[PLUG] Multithreading

[Kevin Theobald]

Chris Jantzen writes:

 > For computer architectures, classically it meant: nothing. Symmetric
 > Multi Threading, SMT, or Intel's marketing "HT" changes this a bit.

HT is just Intel's implementation of what is called "Simultaneous
Multithreading" in the academic literature.  The idea is to put two
complete CPU architecture states (registers, PC, status bits, etc.) in
one CPU, and have that CPU rapidly switch back and forth between them,
typically as often as every cycle.  The motivation is that a modern
CPU runs so fast compared to the memory that it often sits idle for
hundreds of clock cycles waiting for some datum that it's loading to
come in from main memory.  Why not be working on something else during
that time?  (The CPU equivalent of having the kernel switch to another
process while servicing a page fault.)

 > Multiprogramming with processes is simpler, safer, and much more
 > standardized.

And a lot slower.

The primary difference between multiple processors and multiple
threads (here I'm thinking of something like POSIX threads) is that
with the former, you create separate processes.  So, from the point of
view of the kernel, and the multiprogramming support hardware in the
CPU, the different processes that make up your parallel program are
indistinguishable from a collection of processes launched by different
users.  If you want them to cooperate on a single problem (usually the
goal, if you're not merely exploiting "job parallelism" by running
many independent tasks in parallel), you need to find some way for
them to share data.

The standard way of passing data back and forth in a distributed
environment is to create sockets, but this is grossly inefficient if
your application requires frequent exchange of data between the
different processes.  So the usual procedure is to create an explicit
block of shared memory, which, at the CPU level, involves editing the
page tables of the different processes so they all point to the same
block of physical memory.  (Naturally, the kernel has to do this for
you.)  Any data that you want to do must be explicitly mapped to this
region.

With a threading package, such as POSIX Threads (or Pthreads), all the
threads are in the same process space.  The kernel is not necessary
for threading to work (though some things may be done there for
greater speed).  The switching of tasks is done at the user level, by
the threading library underneath the user code.  This is a big win if
you happen to have more threads/processors than physical CPUs, because
switching threads is MUCH faster than switching processes.  (Switching
processes may require flushing cache(s) in some architectures.)
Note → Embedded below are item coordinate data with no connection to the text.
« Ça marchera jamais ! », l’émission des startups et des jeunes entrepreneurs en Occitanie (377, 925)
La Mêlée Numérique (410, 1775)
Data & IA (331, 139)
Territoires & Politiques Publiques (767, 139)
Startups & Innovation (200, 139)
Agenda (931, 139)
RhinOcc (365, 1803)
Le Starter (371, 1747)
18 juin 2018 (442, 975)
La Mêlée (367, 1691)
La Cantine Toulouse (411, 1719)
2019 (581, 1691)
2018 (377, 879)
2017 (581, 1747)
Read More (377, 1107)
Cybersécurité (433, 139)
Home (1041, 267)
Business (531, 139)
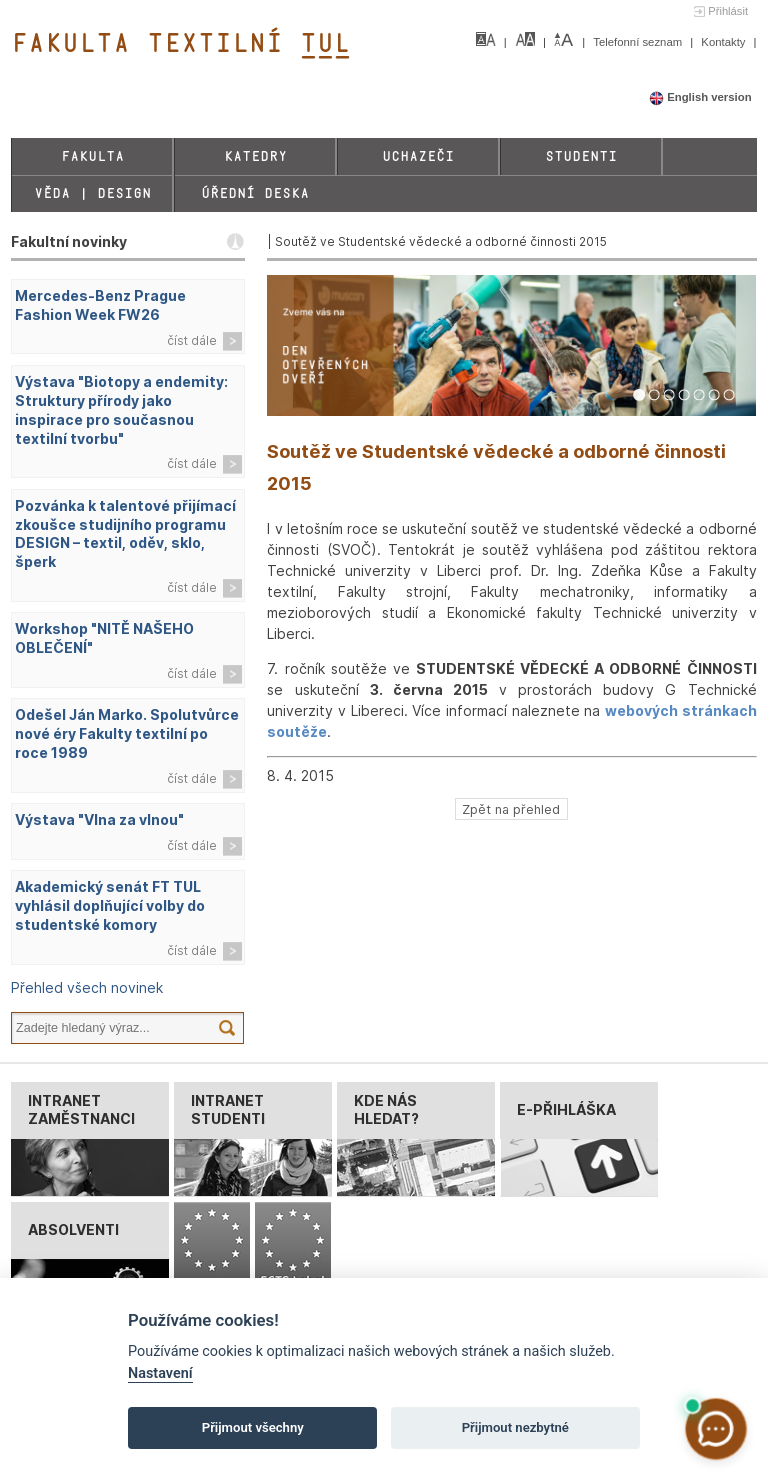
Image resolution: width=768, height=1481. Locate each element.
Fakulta (92, 156)
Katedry (255, 156)
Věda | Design (92, 193)
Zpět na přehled (511, 809)
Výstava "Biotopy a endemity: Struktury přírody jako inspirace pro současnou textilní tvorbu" (121, 410)
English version (700, 97)
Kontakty (724, 42)
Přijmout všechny (253, 1427)
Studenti (581, 156)
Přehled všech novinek (87, 987)
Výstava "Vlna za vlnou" (99, 819)
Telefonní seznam (639, 42)
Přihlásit (728, 11)
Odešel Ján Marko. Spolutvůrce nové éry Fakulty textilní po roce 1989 (127, 733)
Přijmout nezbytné (515, 1427)
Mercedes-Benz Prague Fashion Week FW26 (100, 305)
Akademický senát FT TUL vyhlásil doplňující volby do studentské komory (110, 905)
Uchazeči (418, 156)
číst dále (192, 340)
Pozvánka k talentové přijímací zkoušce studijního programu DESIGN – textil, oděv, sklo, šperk (125, 534)
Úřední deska (255, 193)
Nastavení (160, 1373)
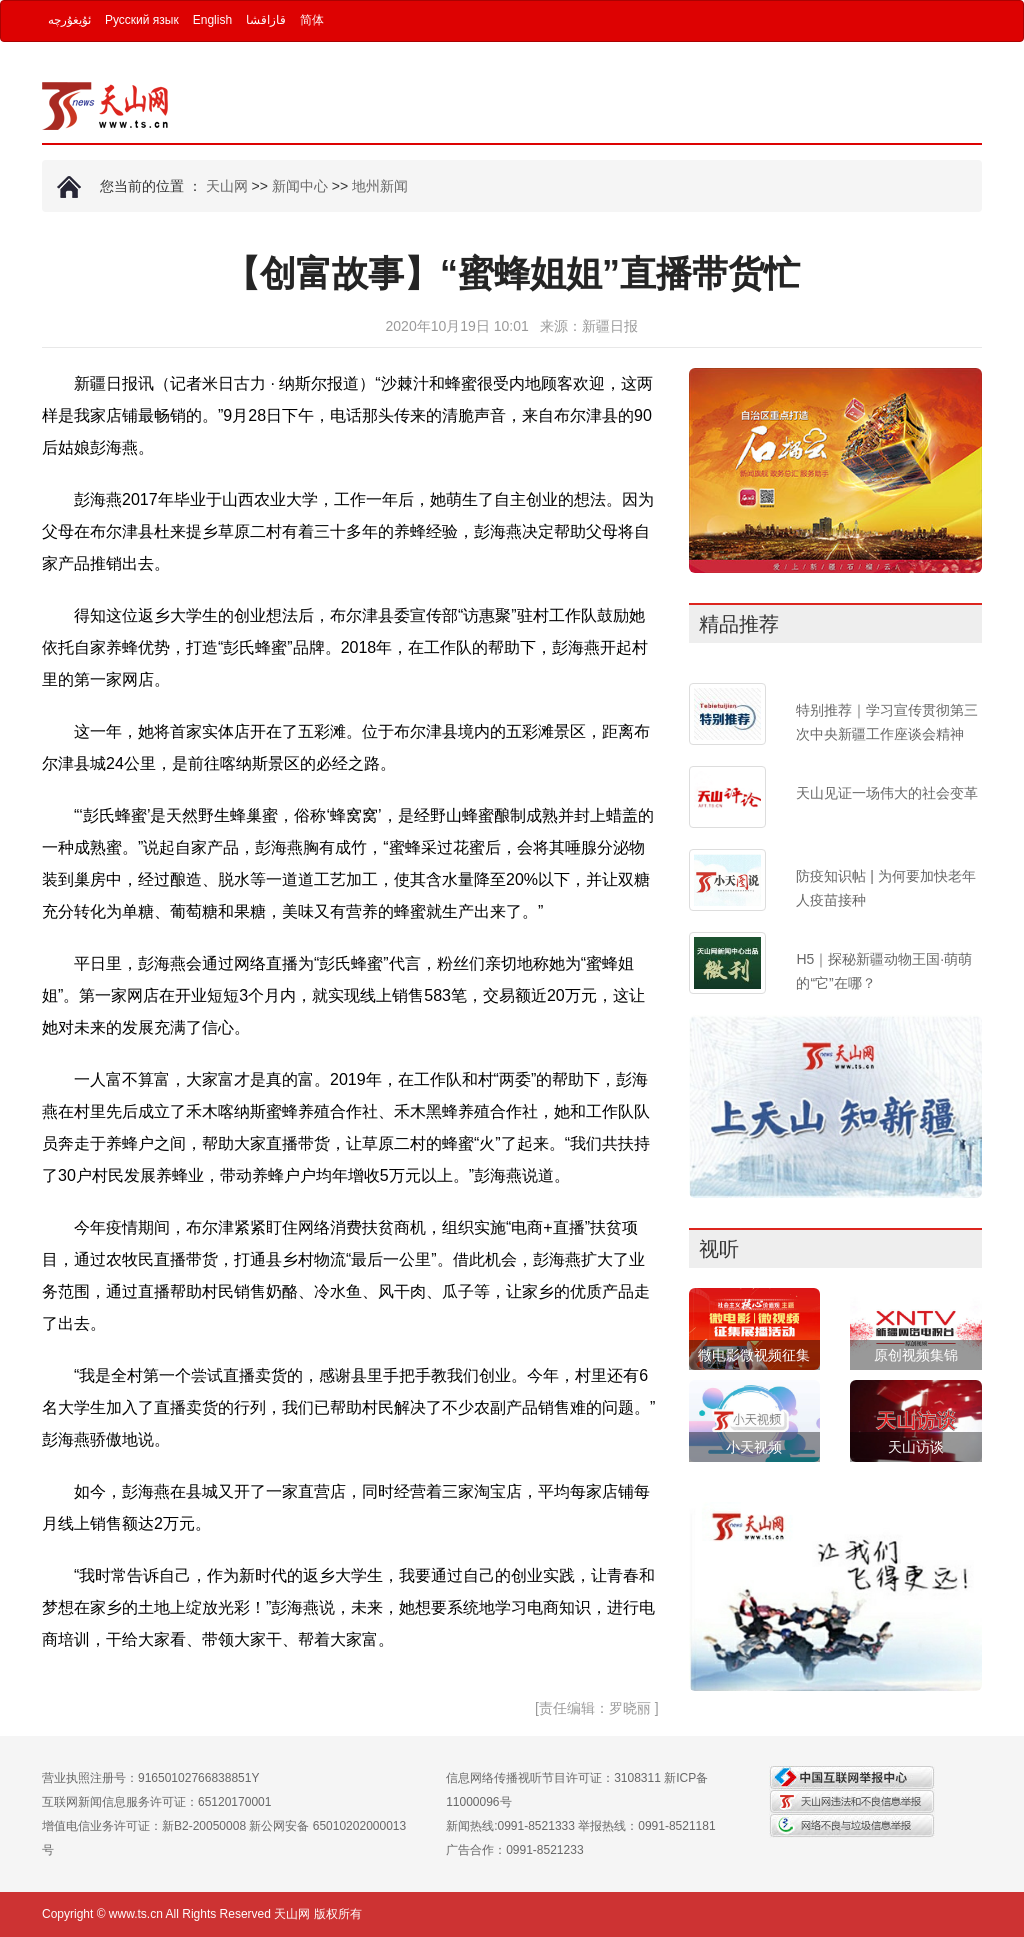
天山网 (227, 186)
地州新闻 (380, 186)
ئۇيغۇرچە (69, 20)
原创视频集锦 (916, 1355)
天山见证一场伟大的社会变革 (887, 793)
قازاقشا (266, 20)
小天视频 (754, 1447)
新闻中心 (300, 186)
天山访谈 (916, 1447)
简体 (312, 20)
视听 (719, 1249)
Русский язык (142, 20)
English (212, 20)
In Pthreads, splitting off a thread is just a function call.  The new
thread gets its own stack (for its automatic variables).  It shares
globals with the other thread(s).  The heap is shared, though everyone
gets their own blocks when they call malloc or new (provided the
memory allocation library is written to be "thread-safe").  The
tradeoff here is that, as you say, it is easier to write bad code
which doesn't share data properly, leading to hard-to-debug code which
is non-deterministic.  However, there are mechanisms in the libraries
to do things safely if you choose to use them rather than analyze your
code carefully, and their overheads are still less than interprocess
communication.

Kevin